Problem description: Make a verbatim copy of all the records. Skip every image.

---------- Working data ----------

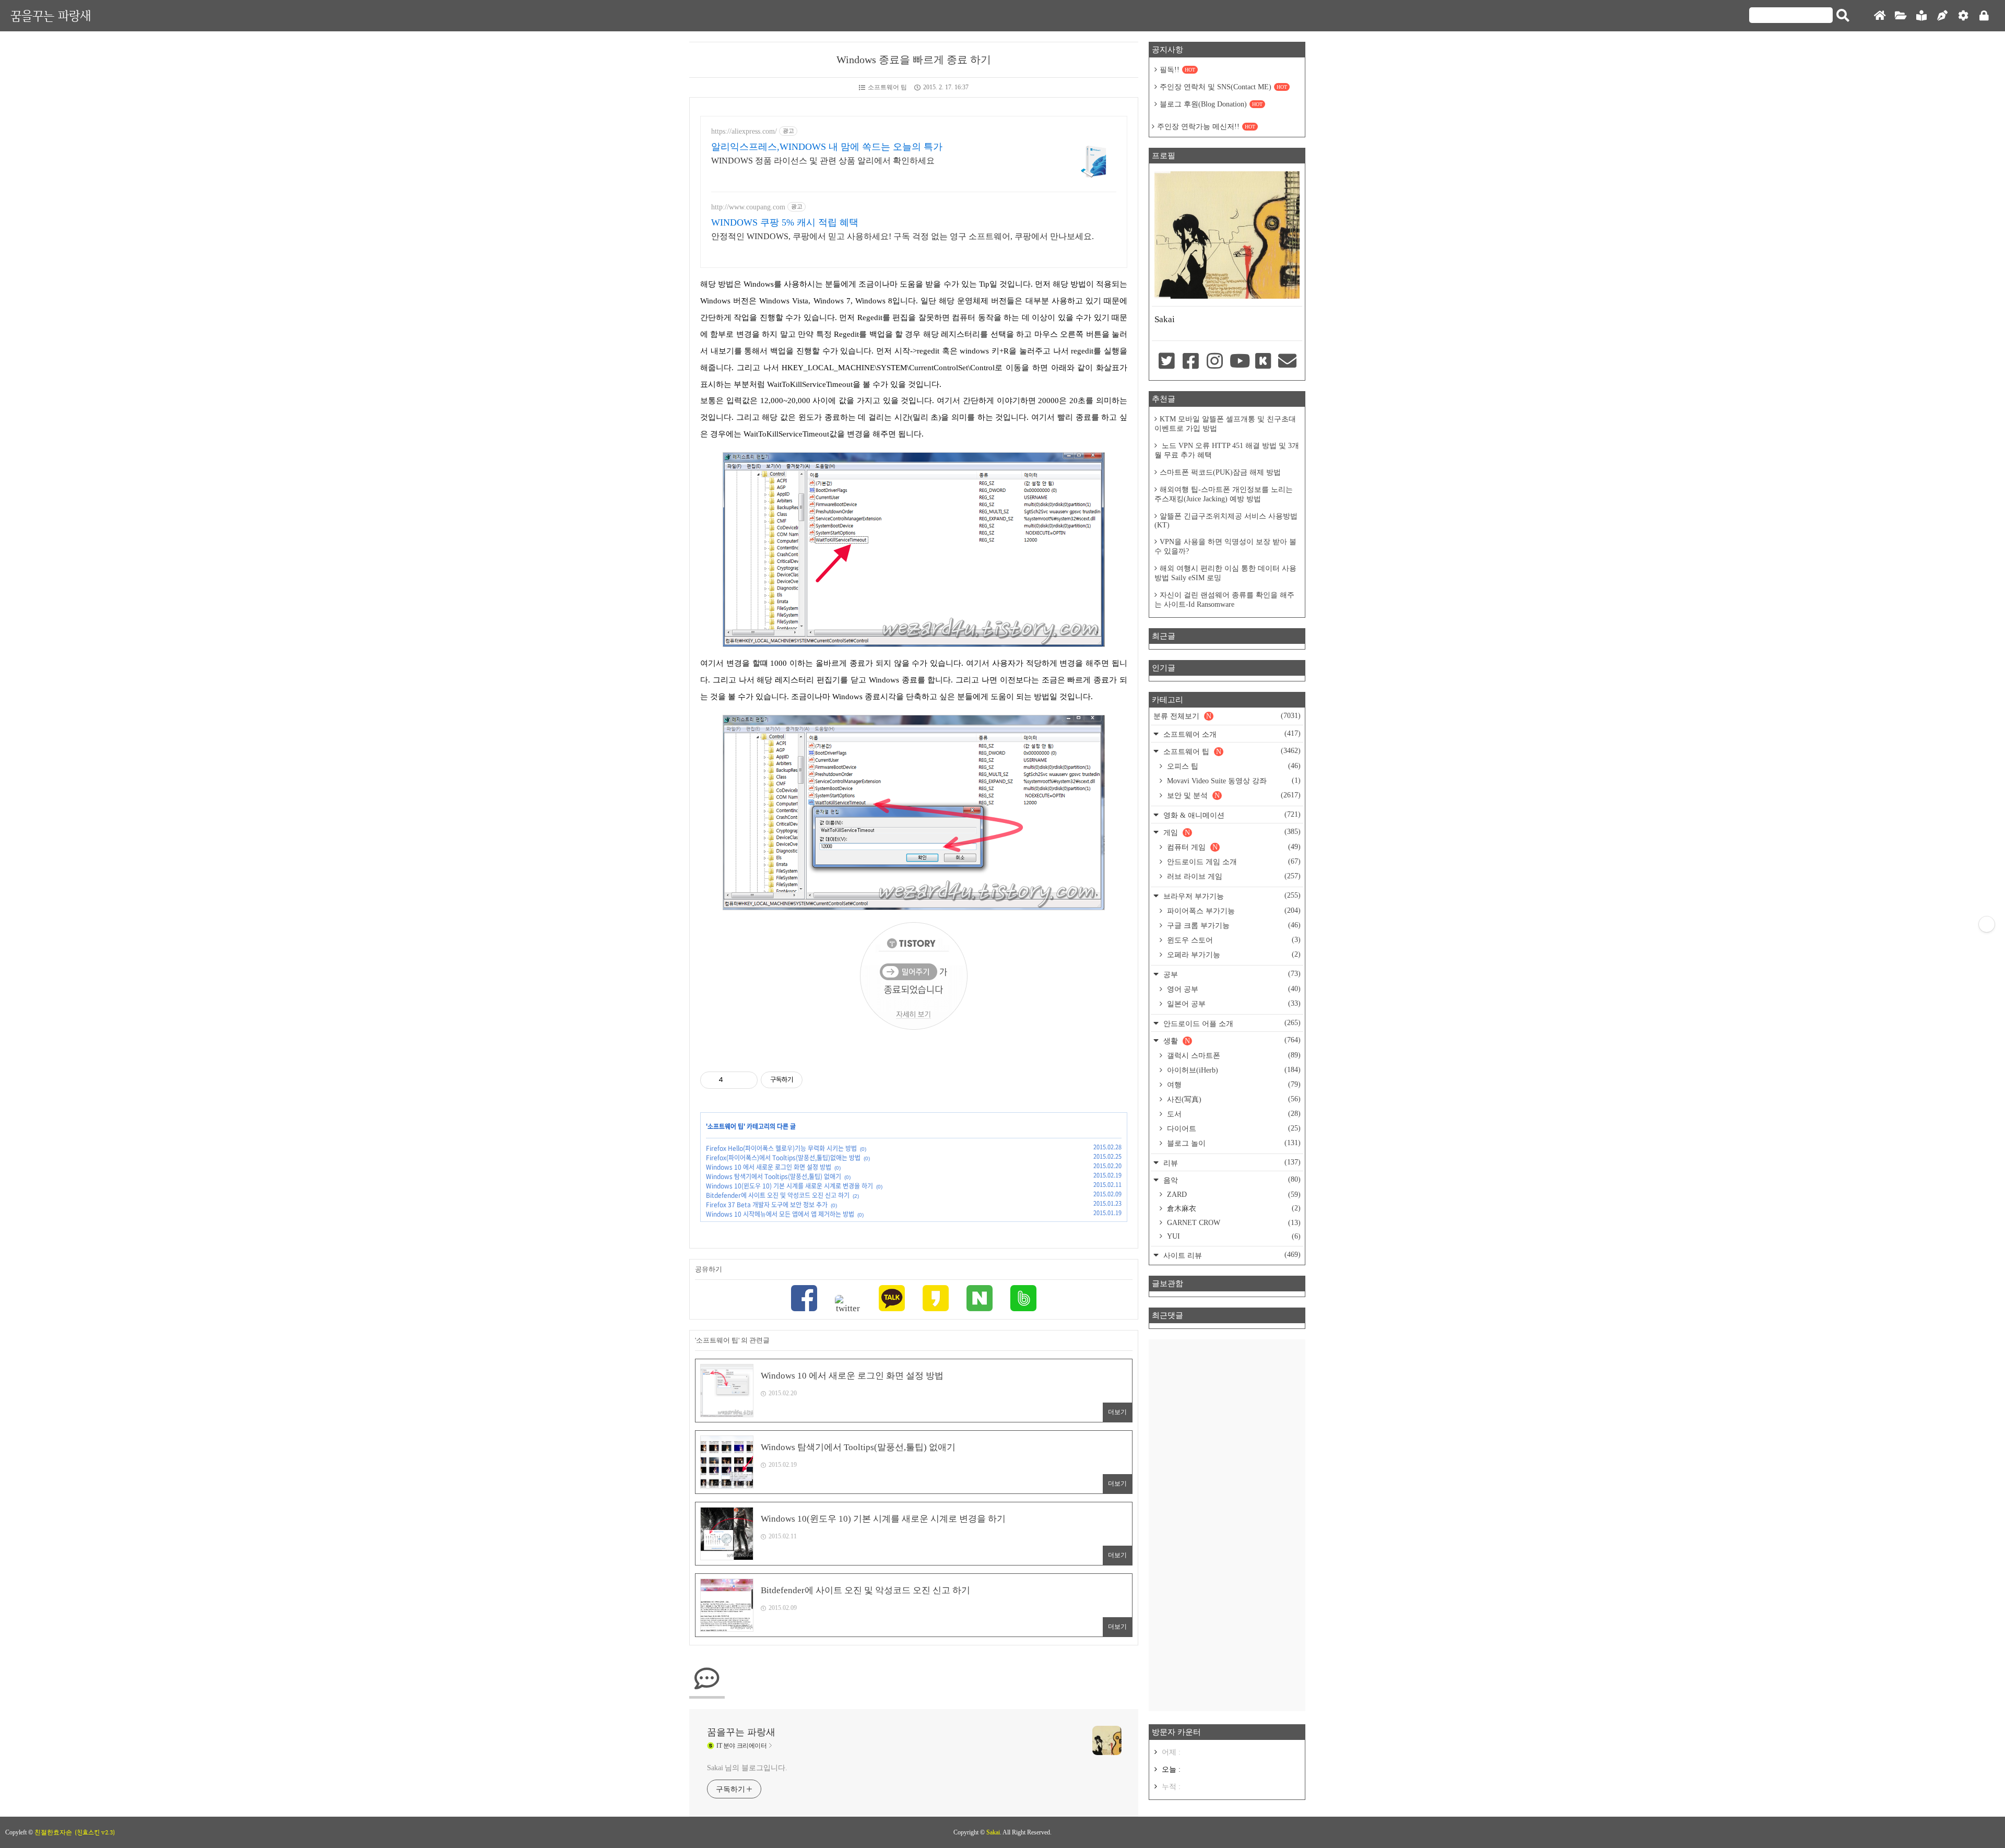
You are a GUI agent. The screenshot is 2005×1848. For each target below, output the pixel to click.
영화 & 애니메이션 (1231, 814)
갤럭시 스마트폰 (1233, 1055)
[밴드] (1023, 1299)
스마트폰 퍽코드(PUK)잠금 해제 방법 (1220, 472)
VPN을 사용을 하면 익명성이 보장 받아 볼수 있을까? (1225, 546)
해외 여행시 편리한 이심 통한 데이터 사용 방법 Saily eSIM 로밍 (1225, 573)
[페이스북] (804, 1299)
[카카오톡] (892, 1299)
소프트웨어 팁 (887, 87)
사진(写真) (1233, 1099)
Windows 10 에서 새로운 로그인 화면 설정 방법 (768, 1167)
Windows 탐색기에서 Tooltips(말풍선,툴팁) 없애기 (773, 1176)
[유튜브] (1239, 362)
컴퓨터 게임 (1233, 847)
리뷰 (1231, 1162)
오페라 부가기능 (1233, 954)
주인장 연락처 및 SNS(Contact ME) (1223, 87)
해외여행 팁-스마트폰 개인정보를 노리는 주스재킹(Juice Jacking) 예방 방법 (1223, 494)
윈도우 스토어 (1233, 940)
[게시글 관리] (745, 1080)
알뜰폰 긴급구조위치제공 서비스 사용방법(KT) (1226, 520)
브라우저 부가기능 (1231, 895)
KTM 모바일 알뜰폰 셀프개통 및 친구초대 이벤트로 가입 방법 (1225, 423)
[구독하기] (1987, 924)
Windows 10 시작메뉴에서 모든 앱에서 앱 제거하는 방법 (780, 1214)
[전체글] (1900, 16)
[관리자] (1963, 16)
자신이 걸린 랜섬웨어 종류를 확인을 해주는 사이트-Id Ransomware (1224, 599)
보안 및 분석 (1233, 795)
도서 (1233, 1114)
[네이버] (979, 1299)
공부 (1231, 974)
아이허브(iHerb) (1233, 1070)
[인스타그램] (1215, 362)
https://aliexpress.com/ (744, 131)
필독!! (1177, 70)
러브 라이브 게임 (1233, 876)
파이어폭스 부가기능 (1233, 911)
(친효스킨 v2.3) (95, 1832)
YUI (1233, 1236)
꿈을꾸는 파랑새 (50, 15)
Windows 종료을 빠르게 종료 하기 (913, 59)
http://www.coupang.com (748, 207)
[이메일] (1288, 362)
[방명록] (1921, 16)
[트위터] (848, 1304)
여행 (1233, 1084)
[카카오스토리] (936, 1299)
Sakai (993, 1832)
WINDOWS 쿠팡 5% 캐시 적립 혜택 (784, 222)
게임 (1231, 832)
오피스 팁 (1233, 766)
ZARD (1233, 1194)
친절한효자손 (53, 1832)
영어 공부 (1233, 989)
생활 (1231, 1040)
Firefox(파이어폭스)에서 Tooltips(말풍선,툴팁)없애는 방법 (783, 1157)
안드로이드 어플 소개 (1231, 1023)
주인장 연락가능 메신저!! (1206, 127)
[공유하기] (732, 1080)
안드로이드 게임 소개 (1233, 861)
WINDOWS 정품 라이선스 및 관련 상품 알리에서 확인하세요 (823, 160)
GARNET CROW (1233, 1223)
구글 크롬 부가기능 (1233, 925)
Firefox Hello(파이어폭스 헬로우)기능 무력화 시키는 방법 (781, 1148)
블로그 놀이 (1233, 1143)
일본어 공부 (1233, 1003)
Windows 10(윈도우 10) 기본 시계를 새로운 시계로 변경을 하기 (789, 1186)
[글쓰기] (1942, 16)
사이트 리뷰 (1231, 1255)
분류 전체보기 (1227, 716)
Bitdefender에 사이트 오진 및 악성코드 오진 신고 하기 (778, 1195)
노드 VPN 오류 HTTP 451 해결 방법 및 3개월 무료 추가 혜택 (1226, 450)
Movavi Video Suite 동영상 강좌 (1233, 780)
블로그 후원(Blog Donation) (1211, 104)
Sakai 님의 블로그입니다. (747, 1768)
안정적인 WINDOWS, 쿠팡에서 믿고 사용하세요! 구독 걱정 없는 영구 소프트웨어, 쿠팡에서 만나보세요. (902, 236)
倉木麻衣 (1233, 1208)
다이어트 (1233, 1128)
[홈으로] (1879, 16)
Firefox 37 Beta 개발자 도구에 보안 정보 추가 (767, 1204)
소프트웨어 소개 (1231, 733)
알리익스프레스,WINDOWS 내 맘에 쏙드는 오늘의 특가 (826, 147)
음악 (1231, 1179)
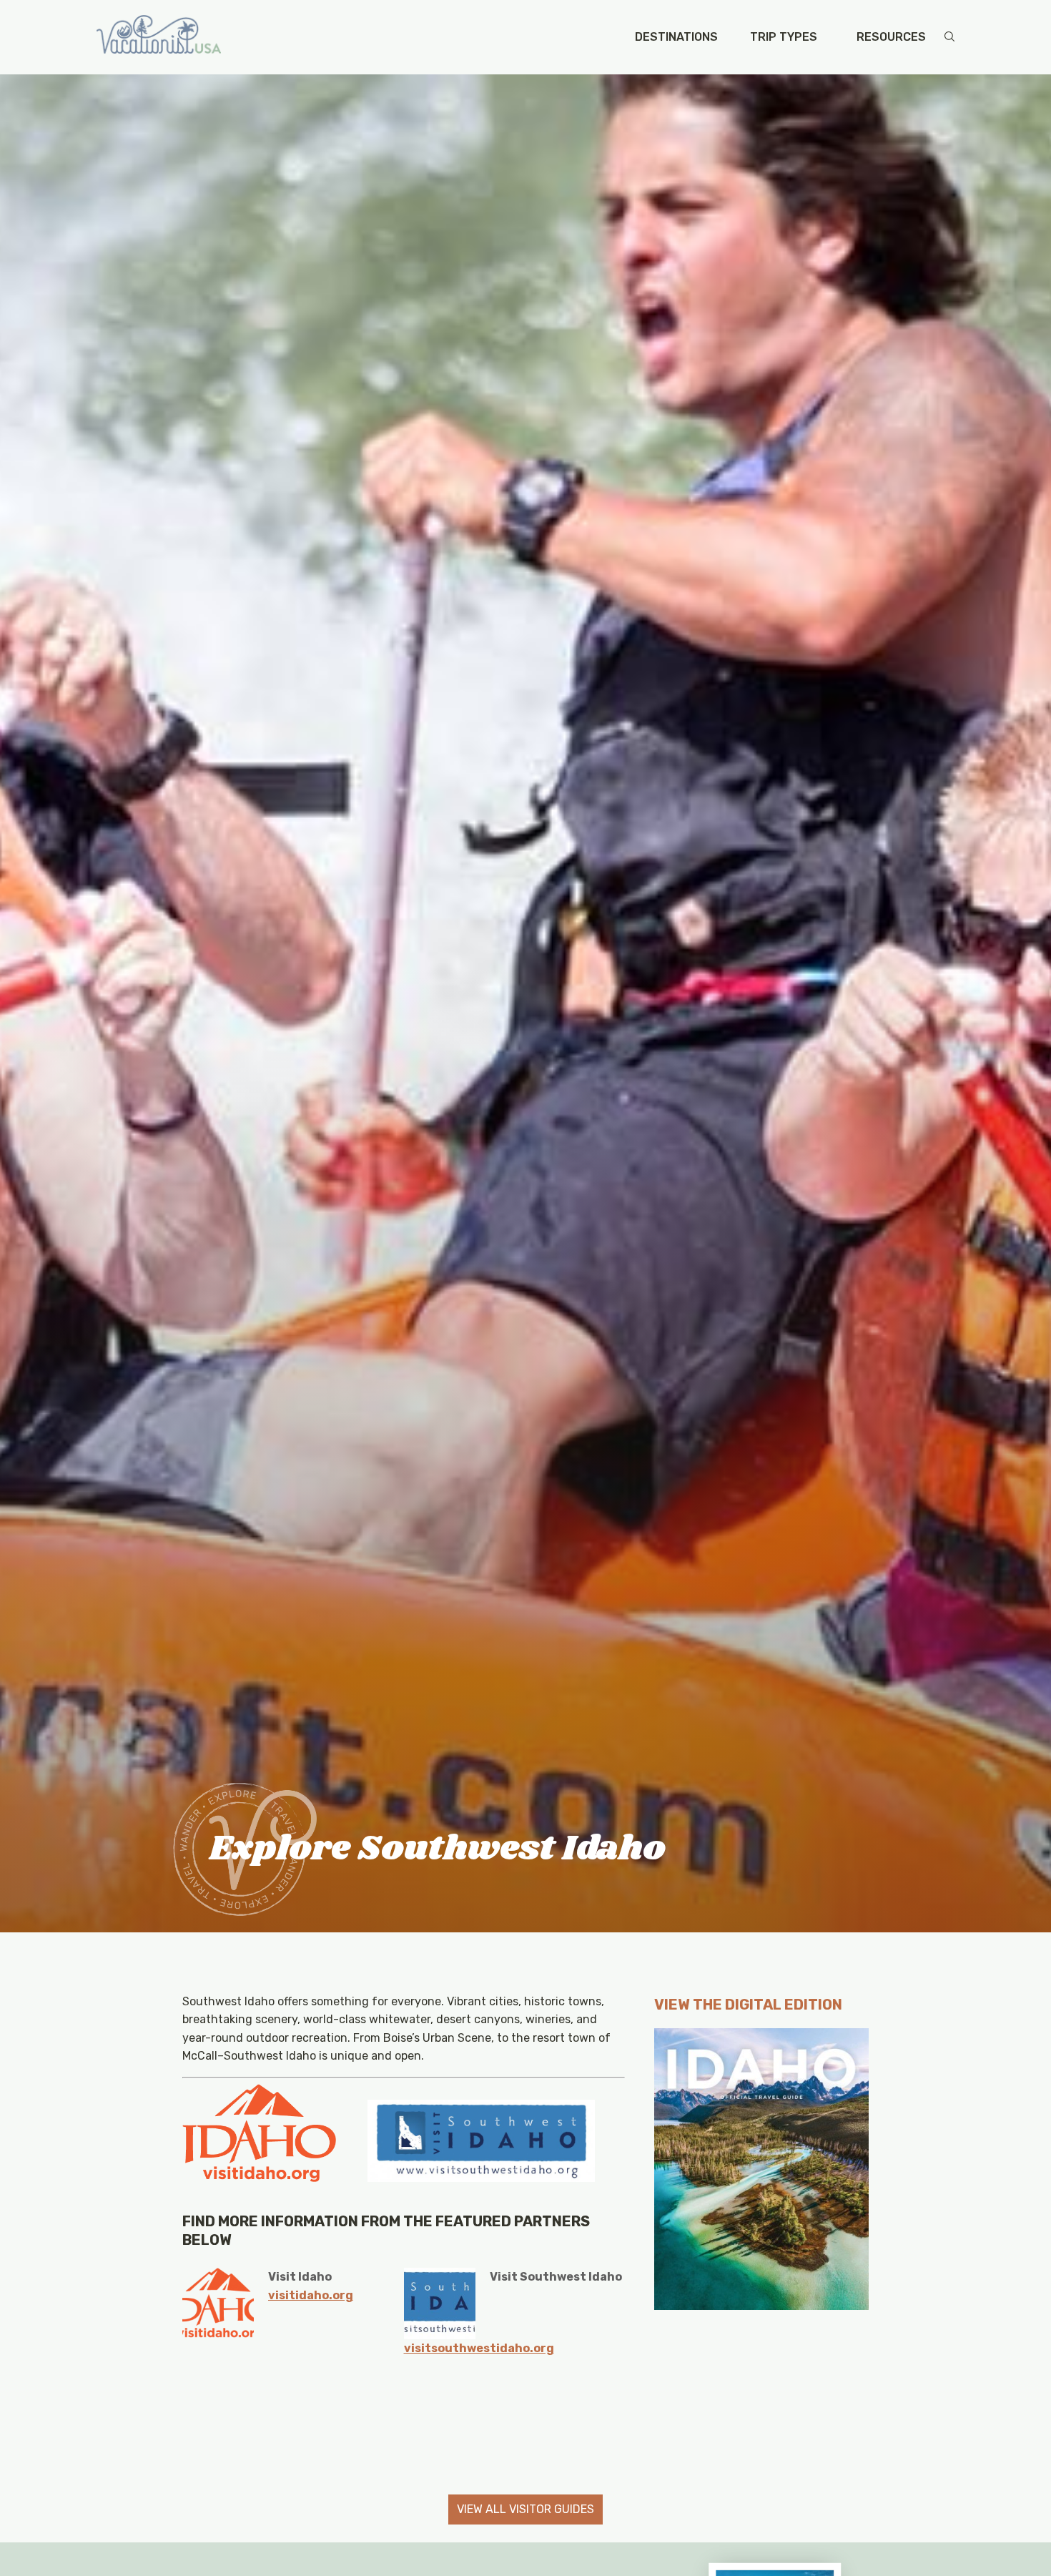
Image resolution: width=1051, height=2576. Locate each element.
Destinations (676, 37)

----------

Task output:
You are a GUI agent. The screenshot is 2005×1848. For each target below, output the pixel to click.
영화 & 애니메이션 (1231, 814)
갤럭시 스마트폰 (1233, 1055)
[밴드] (1023, 1299)
스마트폰 퍽코드(PUK)잠금 해제 방법 (1220, 472)
VPN을 사용을 하면 익명성이 보장 받아 볼수 있을까? (1225, 546)
해외 여행시 편리한 이심 통한 데이터 사용 방법 Saily eSIM 로밍 (1225, 573)
[페이스북] (804, 1299)
[카카오톡] (892, 1299)
소프트웨어 팁 (887, 87)
사진(写真) (1233, 1099)
Windows 10 에서 새로운 로그인 화면 설정 방법 (768, 1167)
Windows 탐색기에서 Tooltips(말풍선,툴팁) 없애기 (773, 1176)
[유튜브] (1239, 362)
컴퓨터 게임 (1233, 847)
리뷰 (1231, 1162)
오페라 부가기능 (1233, 954)
주인장 연락처 및 SNS(Contact ME) (1223, 87)
해외여행 팁-스마트폰 개인정보를 노리는 주스재킹(Juice Jacking) 예방 방법 (1223, 494)
윈도우 스토어 (1233, 940)
[게시글 관리] (745, 1080)
알뜰폰 긴급구조위치제공 서비스 사용방법(KT) (1226, 520)
브라우저 부가기능 (1231, 895)
KTM 모바일 알뜰폰 셀프개통 및 친구초대 이벤트로 가입 방법 (1225, 423)
[구독하기] (1987, 924)
Windows 10 시작메뉴에서 모든 앱에서 앱 제거하는 방법 (780, 1214)
[전체글] (1900, 16)
[관리자] (1963, 16)
자신이 걸린 랜섬웨어 종류를 확인을 해주는 사이트-Id Ransomware (1224, 599)
보안 및 분석 (1233, 795)
도서 (1233, 1114)
[네이버] (979, 1299)
공부 (1231, 974)
아이허브(iHerb) (1233, 1070)
[인스타그램] (1215, 362)
https://aliexpress.com/ (744, 131)
필독!! (1177, 70)
러브 라이브 게임 (1233, 876)
파이어폭스 부가기능 (1233, 911)
(친효스킨 v2.3) (95, 1832)
YUI (1233, 1236)
꿈을꾸는 파랑새 (50, 15)
Windows 종료을 빠르게 종료 하기 (913, 59)
http://www.coupang.com (748, 207)
[이메일] (1288, 362)
[방명록] (1921, 16)
[트위터] (848, 1304)
여행 (1233, 1084)
[카카오스토리] (936, 1299)
Sakai (993, 1832)
WINDOWS 쿠팡 5% 캐시 적립 혜택 (784, 222)
게임 (1231, 832)
오피스 팁 (1233, 766)
ZARD (1233, 1194)
친절한효자손 (53, 1832)
영어 공부 (1233, 989)
생활 (1231, 1040)
Firefox(파이어폭스)에서 Tooltips(말풍선,툴팁)없애는 방법 (783, 1157)
안드로이드 어플 소개 (1231, 1023)
주인장 연락가능 메신저!! (1206, 127)
[공유하기] (732, 1080)
안드로이드 게임 소개 (1233, 861)
WINDOWS 정품 라이선스 및 관련 상품 알리에서 확인하세요 (823, 160)
GARNET CROW (1233, 1223)
구글 크롬 부가기능 (1233, 925)
Firefox Hello(파이어폭스 헬로우)기능 무력화 시키는 방법 (781, 1148)
블로그 놀이 (1233, 1143)
일본어 공부 (1233, 1003)
Windows 10(윈도우 10) 기본 시계를 새로운 시계로 변경을 하기 (789, 1186)
[글쓰기] (1942, 16)
사이트 리뷰 (1231, 1255)
분류 전체보기 (1227, 716)
Bitdefender에 사이트 오진 및 악성코드 오진 신고 하기 (778, 1195)
노드 VPN 오류 HTTP 451 해결 방법 및 3개월 무료 추가 혜택 (1226, 450)
Movavi Video Suite 동영상 강좌 (1233, 780)
블로그 후원(Blog Donation) (1211, 104)
Sakai 님의 블로그입니다. (747, 1768)
안정적인 WINDOWS, 쿠팡에서 믿고 사용하세요! 구독 걱정 없는 영구 소프트웨어, 쿠팡에서 만나보세요. (902, 236)
倉木麻衣 (1233, 1208)
다이어트 (1233, 1128)
[홈으로] (1879, 16)
Firefox 37 Beta 개발자 도구에 보안 정보 추가 (767, 1204)
소프트웨어 소개 (1231, 733)
알리익스프레스,WINDOWS 내 맘에 쏙드는 오늘의 특가 (826, 147)
음악 (1231, 1179)
Image resolution: width=1051, height=2576. Locate each element.
Destinations (676, 37)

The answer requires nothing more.